Neste primeiro post gostaria de propor uma reflexão ampla, quero que percebamos esta breve comparação como um pensamento inicial, algo que vai nos guiar durante toda a caminhada. Trilharemos aqui neste blog pelo caminho que nos leva a uma cultura fotográfica de qualidade. Neste espaço falaremos de tudo um pouco dentro das categorias “Iluminação — Técnica — Pós produção — Cultura — Dúvidas — Referências” de maneira livre, inteligente e descomplicada.

Quero transmitir coisas que realmente façam a diferença em nossa jornada como fotógrafos.

Em nossas vidas necessitamos nomear as coisas, dar nome aos bois, sejam sujeitos, fenômenos ou objetos, tudo para que tenhamos uma melhor compreensão de sua existência. Um ciclone tropical por exemplo, ganha materialidade a partir do momento em que é batizado como “Bruno” ou “Catrina”. Dizem os especialistas que os seres humanos entendem e se preparam melhor para algo, a partir do momento em que surge a subjetividade, quando se atribui um personagem, um papel.

Num comparativo cotidiano para os nossos interesses, podemos notar que existem seres humanos que se autointitulam “fotógrafos”, outros somente portam câmeras, não querendo assumir nenhum estado de maneira definitiva, encontramos ainda os que se dizem apaixonados, aficionados ou mencionam a palavra “hobby”. Enquanto uns fogem do título outros vão de encontro ao “fotógrafo”, num mercado tão saturado, logicamente existiria espaço para qualquer tipo de profissional. Existe aquele que faz “bicos”, aquele que trabalha de graça, o profissional que depende disso, mas nunca fez questão de estudar, são muitos tipos de “fotógrafos” para muitos públicos.

A confusão é grande e não há um órgão regulador da atividade fotografia, por isso são incontáveis as decepções e más experiências relatadas por pessoas boas, que não souberam escolher um bom profissional.

Então como seria possível alguém que não conhece nada de fotografia escolher um bom fotógrafo e não passar por transtornos de nenhum tipo na sua formatura, festa ou casamento? Aprendendo a lidar com a fotografia a partir da diferenciação e da atribuição de personalidade, sabendo que existem dois tipos de trabalhadores que aqui vamos nomear explicitamente: o apertador de botão e o fotógrafo. O primeiro associa a fotografia com a tecnologia, com os equipamentos e novidades do mercado, é um “profissional” ansioso e inseguro que não sabe sequer da vida útil da sua câmera. Sem contar que para ele não tem problema gastar e comprar outra, pois interpreta a fotografia muito mais a partir da quantidade do que da qualidade. O conhecimento não é fator de preocupação, pois o digital permite que se façam muitas fotos e depois se escolha a melhor. No alto do seu ego de fotógrafo, como não poderia ser diferente depois de atribuir-se o papel, se considera autodidata, o grande problema é que nem tudo na vida pode ser adquirido de maneira autodidata.
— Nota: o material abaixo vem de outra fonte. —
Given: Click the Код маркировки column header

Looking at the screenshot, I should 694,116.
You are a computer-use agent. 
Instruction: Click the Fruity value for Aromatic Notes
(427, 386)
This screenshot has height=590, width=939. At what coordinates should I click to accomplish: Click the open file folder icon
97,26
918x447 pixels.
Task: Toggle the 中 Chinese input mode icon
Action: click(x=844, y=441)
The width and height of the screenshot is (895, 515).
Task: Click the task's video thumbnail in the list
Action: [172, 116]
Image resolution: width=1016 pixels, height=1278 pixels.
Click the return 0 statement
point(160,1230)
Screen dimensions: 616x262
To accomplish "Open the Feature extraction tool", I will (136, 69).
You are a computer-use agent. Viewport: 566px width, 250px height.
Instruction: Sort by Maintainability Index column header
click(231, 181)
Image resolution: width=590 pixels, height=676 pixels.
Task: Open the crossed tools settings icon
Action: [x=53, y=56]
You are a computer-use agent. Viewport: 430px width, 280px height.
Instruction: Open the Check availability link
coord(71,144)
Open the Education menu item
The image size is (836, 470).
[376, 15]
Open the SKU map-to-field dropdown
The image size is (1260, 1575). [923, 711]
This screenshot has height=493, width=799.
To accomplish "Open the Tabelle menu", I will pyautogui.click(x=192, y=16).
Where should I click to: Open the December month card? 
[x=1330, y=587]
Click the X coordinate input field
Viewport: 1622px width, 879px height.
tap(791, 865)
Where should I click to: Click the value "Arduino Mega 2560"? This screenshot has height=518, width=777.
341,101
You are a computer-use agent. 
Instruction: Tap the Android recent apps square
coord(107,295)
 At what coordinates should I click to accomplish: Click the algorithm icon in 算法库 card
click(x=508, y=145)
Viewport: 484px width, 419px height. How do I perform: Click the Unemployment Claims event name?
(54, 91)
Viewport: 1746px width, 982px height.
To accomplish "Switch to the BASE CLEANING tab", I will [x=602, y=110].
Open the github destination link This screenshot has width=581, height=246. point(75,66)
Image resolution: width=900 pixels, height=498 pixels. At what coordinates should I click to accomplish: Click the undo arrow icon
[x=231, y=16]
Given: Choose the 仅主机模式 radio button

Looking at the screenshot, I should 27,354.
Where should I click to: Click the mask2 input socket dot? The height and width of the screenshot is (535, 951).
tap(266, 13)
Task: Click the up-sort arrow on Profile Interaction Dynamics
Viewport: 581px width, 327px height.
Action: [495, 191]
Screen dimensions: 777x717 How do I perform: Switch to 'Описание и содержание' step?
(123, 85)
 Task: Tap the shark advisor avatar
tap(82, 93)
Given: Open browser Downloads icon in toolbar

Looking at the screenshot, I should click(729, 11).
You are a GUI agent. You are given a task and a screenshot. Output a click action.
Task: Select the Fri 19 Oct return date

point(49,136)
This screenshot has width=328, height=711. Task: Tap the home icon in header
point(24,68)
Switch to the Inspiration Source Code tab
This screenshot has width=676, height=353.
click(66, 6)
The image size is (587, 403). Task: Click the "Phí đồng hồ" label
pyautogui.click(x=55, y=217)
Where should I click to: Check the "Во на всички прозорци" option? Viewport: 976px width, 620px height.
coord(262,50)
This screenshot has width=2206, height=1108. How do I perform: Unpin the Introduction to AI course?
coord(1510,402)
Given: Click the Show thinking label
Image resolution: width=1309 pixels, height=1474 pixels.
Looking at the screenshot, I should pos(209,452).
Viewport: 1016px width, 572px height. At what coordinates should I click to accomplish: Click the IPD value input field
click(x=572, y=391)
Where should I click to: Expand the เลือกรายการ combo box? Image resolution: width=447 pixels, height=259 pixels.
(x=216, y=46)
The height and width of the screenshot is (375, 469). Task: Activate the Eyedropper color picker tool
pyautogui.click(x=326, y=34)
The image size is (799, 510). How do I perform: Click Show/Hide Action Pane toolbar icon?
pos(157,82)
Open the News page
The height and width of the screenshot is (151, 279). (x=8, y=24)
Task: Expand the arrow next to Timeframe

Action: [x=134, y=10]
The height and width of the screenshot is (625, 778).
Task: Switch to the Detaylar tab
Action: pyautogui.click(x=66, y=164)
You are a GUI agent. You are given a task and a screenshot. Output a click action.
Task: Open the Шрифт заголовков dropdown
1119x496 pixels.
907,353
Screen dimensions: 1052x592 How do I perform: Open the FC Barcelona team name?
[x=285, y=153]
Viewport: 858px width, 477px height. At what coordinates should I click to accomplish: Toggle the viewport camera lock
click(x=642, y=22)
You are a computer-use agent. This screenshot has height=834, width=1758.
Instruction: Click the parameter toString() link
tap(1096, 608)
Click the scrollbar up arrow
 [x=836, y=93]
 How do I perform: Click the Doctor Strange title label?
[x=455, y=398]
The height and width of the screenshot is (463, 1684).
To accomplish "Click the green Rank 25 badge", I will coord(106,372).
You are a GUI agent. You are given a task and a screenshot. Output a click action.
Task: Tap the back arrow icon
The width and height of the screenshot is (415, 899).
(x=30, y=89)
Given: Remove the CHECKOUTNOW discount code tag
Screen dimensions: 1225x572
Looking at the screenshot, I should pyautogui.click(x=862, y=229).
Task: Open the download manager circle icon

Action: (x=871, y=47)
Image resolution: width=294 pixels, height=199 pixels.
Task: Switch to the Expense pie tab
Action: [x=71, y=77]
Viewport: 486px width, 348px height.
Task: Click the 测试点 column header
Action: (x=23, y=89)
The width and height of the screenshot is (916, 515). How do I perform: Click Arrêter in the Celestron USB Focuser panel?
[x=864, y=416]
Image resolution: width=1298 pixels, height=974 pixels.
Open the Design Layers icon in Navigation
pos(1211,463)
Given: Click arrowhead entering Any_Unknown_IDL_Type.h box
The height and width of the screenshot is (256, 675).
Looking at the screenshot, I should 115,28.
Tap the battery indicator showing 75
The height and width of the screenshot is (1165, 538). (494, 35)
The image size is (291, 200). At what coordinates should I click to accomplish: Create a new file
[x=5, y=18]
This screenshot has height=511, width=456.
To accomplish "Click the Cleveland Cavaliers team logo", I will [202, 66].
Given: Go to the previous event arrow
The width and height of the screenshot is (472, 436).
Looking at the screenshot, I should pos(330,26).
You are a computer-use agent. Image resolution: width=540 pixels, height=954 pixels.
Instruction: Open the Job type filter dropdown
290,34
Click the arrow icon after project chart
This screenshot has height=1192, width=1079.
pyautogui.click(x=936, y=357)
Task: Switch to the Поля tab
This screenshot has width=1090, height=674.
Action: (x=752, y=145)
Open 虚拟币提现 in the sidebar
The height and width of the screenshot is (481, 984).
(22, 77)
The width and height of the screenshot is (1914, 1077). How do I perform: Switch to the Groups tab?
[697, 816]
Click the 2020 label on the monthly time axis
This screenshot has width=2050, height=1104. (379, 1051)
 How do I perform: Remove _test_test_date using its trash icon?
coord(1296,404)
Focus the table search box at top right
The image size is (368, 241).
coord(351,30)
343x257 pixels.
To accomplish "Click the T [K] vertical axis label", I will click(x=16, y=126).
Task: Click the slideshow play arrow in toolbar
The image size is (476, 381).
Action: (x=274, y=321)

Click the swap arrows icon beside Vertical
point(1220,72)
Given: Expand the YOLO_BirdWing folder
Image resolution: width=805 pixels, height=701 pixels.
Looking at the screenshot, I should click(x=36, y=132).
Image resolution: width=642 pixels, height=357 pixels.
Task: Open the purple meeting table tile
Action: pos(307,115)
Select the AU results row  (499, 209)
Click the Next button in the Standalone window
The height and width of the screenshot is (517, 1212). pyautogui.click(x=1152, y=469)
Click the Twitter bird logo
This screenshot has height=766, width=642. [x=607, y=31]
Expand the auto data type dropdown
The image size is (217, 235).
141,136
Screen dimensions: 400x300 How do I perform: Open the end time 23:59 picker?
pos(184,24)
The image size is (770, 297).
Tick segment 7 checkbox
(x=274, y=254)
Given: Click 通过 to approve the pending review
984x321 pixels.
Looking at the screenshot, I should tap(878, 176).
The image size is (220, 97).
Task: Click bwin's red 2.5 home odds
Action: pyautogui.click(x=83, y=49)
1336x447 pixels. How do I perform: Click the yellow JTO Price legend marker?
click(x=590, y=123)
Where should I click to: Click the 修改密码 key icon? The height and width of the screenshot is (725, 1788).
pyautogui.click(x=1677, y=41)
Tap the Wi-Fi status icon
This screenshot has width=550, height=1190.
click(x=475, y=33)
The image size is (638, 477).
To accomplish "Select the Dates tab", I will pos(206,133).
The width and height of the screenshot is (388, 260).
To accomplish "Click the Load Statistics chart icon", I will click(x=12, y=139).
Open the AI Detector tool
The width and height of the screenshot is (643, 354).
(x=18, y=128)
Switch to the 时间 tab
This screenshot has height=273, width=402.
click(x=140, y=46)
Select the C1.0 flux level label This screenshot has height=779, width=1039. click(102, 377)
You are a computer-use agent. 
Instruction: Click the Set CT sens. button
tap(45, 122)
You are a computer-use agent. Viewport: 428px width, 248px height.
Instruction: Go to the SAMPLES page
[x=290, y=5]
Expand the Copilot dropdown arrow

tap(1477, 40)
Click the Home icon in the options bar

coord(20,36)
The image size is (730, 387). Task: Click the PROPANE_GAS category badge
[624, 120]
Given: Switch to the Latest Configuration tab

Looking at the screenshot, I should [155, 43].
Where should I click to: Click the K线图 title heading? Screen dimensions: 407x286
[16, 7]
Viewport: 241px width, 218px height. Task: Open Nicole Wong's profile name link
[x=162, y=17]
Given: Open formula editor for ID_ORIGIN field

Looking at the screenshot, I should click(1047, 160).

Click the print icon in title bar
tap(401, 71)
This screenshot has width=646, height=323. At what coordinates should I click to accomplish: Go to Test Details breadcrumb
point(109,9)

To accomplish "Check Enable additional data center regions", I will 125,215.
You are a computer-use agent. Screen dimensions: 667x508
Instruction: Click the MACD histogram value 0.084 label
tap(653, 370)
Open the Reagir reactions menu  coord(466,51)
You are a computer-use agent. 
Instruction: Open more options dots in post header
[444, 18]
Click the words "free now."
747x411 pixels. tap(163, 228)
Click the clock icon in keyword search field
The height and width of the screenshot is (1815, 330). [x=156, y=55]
Como seria possível entregar material cirúrgico nas mãos daquele que nunca operou e se diz médico? Isso existe e é combatido. Assim sendo, a questão da titulação é mais do que delicada em sociedade, podendo gerar prejuízos irreparáveis se não for encarada com a devida atenção. Voltando à comparação, o segundo personagem é o “fotógrafo”, que assim chamamos sem nenhum tipo de receio. Seria aquele que associa a boa fotografia não com a tecnologia, mas sim com o conhecimento, com a imersão cultural, boas referências e curiosidade. Conhece o mercado em que atua e principalmente conhece a si mesmo, visto que se utiliza da via expressional, onde é preciso saber quem somos, para fazer o que queremos. Este fotógrafo detém o domínio artístico do equipamento, não somente entende a técnica e seus pressupostos básicos. É um ser esforçado por excelência, sabe que não é um gênio, pois somente eles são capazes de aprimorar suas potencialidades em isolamento e/ou através de vídeos no Youtube, quando estamos sozinhos chega um ponto em que a estagnação é inevitável.

O ponto chave da diferenciação das figuras é a cultura, não a câmera. São as pessoas que amou, os lugares por onde passou, os livros que leu, as músicas que cantou e as poesias que recitou, isso conforma um fotógrafo como diria Ansell Adams. Ninguém pode ser fotógrafo sem equipamentos claro, mas em nossa segunda figura notamos outras prioridades, o fotógrafo precisa de um mínimo necessário para expor a sua visão, como um poeta precisa de uma caneta ou um rapper precisa de um microfone. Ele é fotógrafo e em algum momento buscou socialização e experiências múltiplas para crescer no seu negócio, não as melhores câmeras.

Levemos então a lição para o resto de nossas vidas, o artista nunca é pobre, ele sempre leva a riqueza dentro, não fora. Para aquele que não entende nada de fotografia e não sabe diferenciar quantidade de qualidade, deixo então a sugestão: tentar entender o que os profissionais à disposição estão querendo lhe dizer, suas expressões, formas, cores, o que mais chama a atenção? Pode que a atividade tenha de ser ainda mais difícil e então proponho reconhecer o trabalho deste fotógrafo no meio de muitos outros, seria possível caso o seu nome não estivesse ali? O profissional em análise faz o que todo mundo faz ou possui o seu diferencial? Tenhamos claro então que não existirá diferencial sem autoconhecimento, não existe um erro mais grave que o de intitular sem conhecer, é preciso que nos entendamos e nos preparemos melhor em sociedade para o momento em que surgirem as subjetividades.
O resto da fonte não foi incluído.